### [Job]
Lay out the part of the items that opens with the line containing "What do you see at coordinates (225, 185)" and closes with the line containing "(362, 119)." as a JSON list of strings, one string per line, with blank lines left out.

### [The records]

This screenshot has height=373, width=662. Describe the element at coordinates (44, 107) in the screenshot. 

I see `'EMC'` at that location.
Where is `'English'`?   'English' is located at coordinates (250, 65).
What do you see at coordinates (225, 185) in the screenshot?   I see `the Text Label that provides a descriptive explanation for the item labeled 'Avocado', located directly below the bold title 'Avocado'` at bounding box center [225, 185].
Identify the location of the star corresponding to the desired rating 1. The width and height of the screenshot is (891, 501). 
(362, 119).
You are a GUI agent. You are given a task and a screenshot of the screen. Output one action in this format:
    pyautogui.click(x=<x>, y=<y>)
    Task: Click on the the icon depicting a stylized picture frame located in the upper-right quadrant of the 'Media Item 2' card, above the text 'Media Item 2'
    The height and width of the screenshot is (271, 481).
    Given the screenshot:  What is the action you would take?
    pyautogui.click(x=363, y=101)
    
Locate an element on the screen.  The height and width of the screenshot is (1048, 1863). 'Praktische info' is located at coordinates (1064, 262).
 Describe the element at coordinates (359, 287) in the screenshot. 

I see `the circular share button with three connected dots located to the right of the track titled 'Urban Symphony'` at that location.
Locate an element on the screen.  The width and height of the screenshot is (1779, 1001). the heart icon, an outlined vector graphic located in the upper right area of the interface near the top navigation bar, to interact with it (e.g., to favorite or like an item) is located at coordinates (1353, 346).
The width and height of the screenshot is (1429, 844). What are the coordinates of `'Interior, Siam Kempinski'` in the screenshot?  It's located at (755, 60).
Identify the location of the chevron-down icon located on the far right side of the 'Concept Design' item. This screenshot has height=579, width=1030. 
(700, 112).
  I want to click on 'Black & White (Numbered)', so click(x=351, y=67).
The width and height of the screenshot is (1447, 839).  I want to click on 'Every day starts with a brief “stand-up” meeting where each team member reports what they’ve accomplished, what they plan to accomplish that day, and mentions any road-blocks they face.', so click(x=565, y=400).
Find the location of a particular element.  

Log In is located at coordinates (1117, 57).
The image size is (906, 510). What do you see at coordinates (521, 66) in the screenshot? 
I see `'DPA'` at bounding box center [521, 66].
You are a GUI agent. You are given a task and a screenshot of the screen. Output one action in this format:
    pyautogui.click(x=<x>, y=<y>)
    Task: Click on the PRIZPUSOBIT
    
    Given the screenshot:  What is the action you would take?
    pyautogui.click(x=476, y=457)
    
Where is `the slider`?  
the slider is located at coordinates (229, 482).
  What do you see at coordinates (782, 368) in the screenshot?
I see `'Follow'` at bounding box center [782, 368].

### [Exercise response]
[
  "What do you see at coordinates (225, 185) in the screenshot?   I see `the Text Label that provides a descriptive explanation for the item labeled 'Avocado', located directly below the bold title 'Avocado'` at bounding box center [225, 185].",
  "Identify the location of the star corresponding to the desired rating 1. The width and height of the screenshot is (891, 501). ",
  "(362, 119)."
]